Previous coffee-table monographs on Gursky failed pitifully to convey the experience of viewing his finest work: such as the retrospectives at the Tate Liverpool (UK) or this latest show at MOMA NY -from which this book arises.
This MOMA book succeeds where others have failed: thanks to its designer's skill in taking portions -sometimes very small portions- of Gursky's images and placing them in the book as visual puzzles. They challenge the reader to recognise what they are, from which images -and where they belong. They also serve as an implicit yard-stick. "my God" the reader realises, "if this double page spread is only that tiny part of the whole image, I can imagine just how big and detailed the whole picture must be".
So, if you've not seen Gursky's actual prints yet, then please do: there is no substitute. But -having seen them - this is the only book that will come anywhere near to reminding you of that delightful experience.
Bill Hirst
Inside you'll find two things Gursky's photos and Peter Galassi's essay. More than likely you'll thumb through the book ogling the photos first, only to find the treasure of Peter's research about Gursky much later. Galassi's writes with authority and intellect as he discusses the "artistic contexts and origins of the work" in detail. In the preface Galassi admits that the introduction is lengthy but is only meant to encourage further study. Indeed, you are curious, you are pulled in. Here is a sample "Andreas Gursky's best pictures of the past decade knock your socks off, and they're meant to. They're big, bold, full of color, and full of surprise. As each delivers its punch, the viewer is already wondering where it came from - and will continue to enjoy the seduction of surprise long after scrutinizing the picture in detail." Galassi continues with bringing non-photo experts up to speed on the environment of the European aesthetic over the past 150 years, with much of the focus being on the 1950'6 - 60's. Fortunately attention has been paid also the Becher's, one of Andreas Gursky's mentors from the Kunstakademie (art academy), as well as the changes that had occurred in the practice of what was being taught there. Influential artists are named and noted and neatly woven into the grand picture. There is more, but for my purposes here, the result is a writing that so thoroughly saturates the history of the artist and his medium, that it is indispensable to the book as a whole. If it were only a book of slick, meticulously composed scenes on a gargantuan scale, it would be just another coffee table book; left to collect dust in some neatly arranged corner.
The discovery of Gursky's photos is a big one. (Quick note, anyone who has ever been remotely associated with graphic design will appreciate the clean lines and layout of text and photos.) Not only is the book highly readable, it looks modern. Pages 43 -186 are entirely the color plates. They are huge. They are fascinating.

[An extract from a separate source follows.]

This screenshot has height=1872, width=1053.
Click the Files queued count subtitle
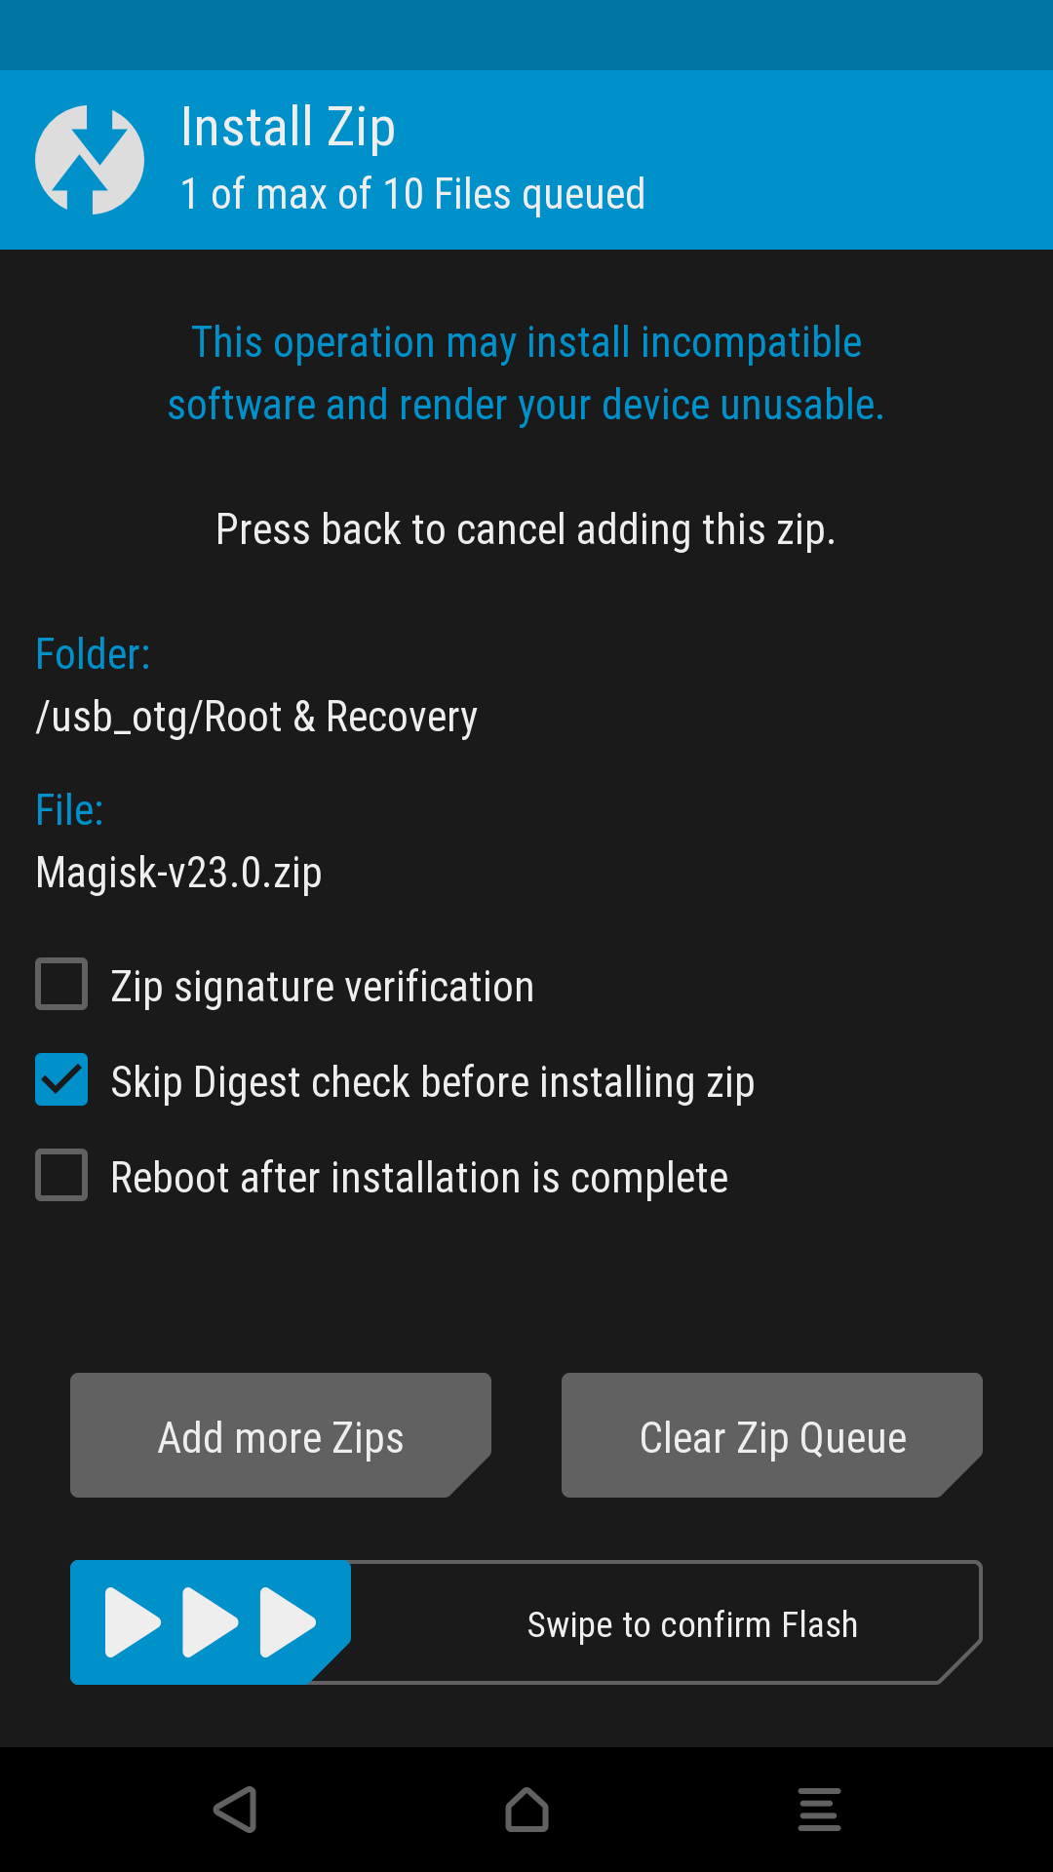tap(413, 194)
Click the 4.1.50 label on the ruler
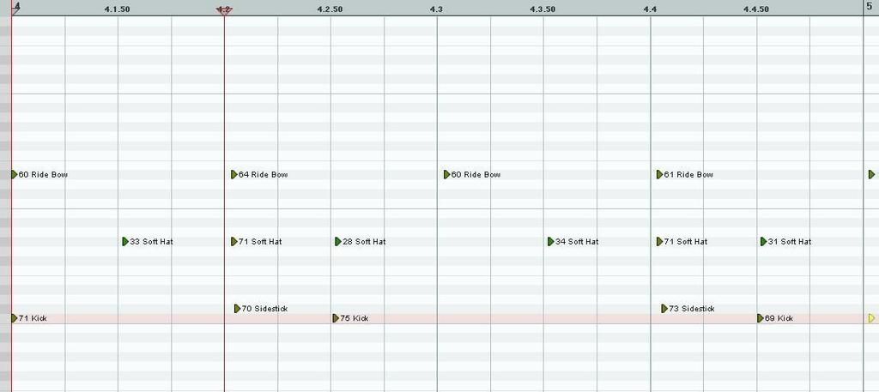 tap(117, 9)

I have read a variety of descriptions of Gursky's works, many of them come from very different starting points and all come to the conclusion that he is a master artist. The photos are everything from "...modestly scaled, infallibly exposed, sharply focused images..." and "focus on the recent phase of capitalism, reified leisure, consumerist fantasies and global transformation of production." His works are "complex and labor intensive process", "Olympian" in their "detached observation of setting and stilled activity," and " overwhelmingly dense image(s) rendered with astonishing visual clarity." My point being, that you cannot escape something mesmerizing, which is the view on the world only Gursky can offer. He shoots everything from alpine landscapes to stock exchange rooms, sunsets and shoe racks, rock concerts to factories, all with the same omniscient eye. The result is astonishing; it is a sucker punch. Urbanscapes, which encompass both, views of the micro and the macro, and often render a feeling of disbelief.
There is something in these photos for EVERYONE. Literally in the sense that Gursky has traveled the world to capture these scenes. Figuratively because there is something here that everyone can relate to. Above and beyond shopping for candy, watching a sunset, standing on the mezzanine of a hotel balcony, this work conjures big questions about: commerce, ultra-consumerism, mass development and cultural homogenization, the feeling of being alone in a crowd, great energy spent on insignificant things and more. The conclusions are here for you to discover.
In summary, the book is wonderful. It is eye candy and it is brain candy. In no way is the book a substitute for seeing the artwork, but if you have to take "the next best thing" surely this book is it. I highly recommend this book for students who are actively pursuing a degree or career in photography, for art historians, teachers of art or photography, and anyone interested in social - political - environmental - or spiritual commentary by a modern artist.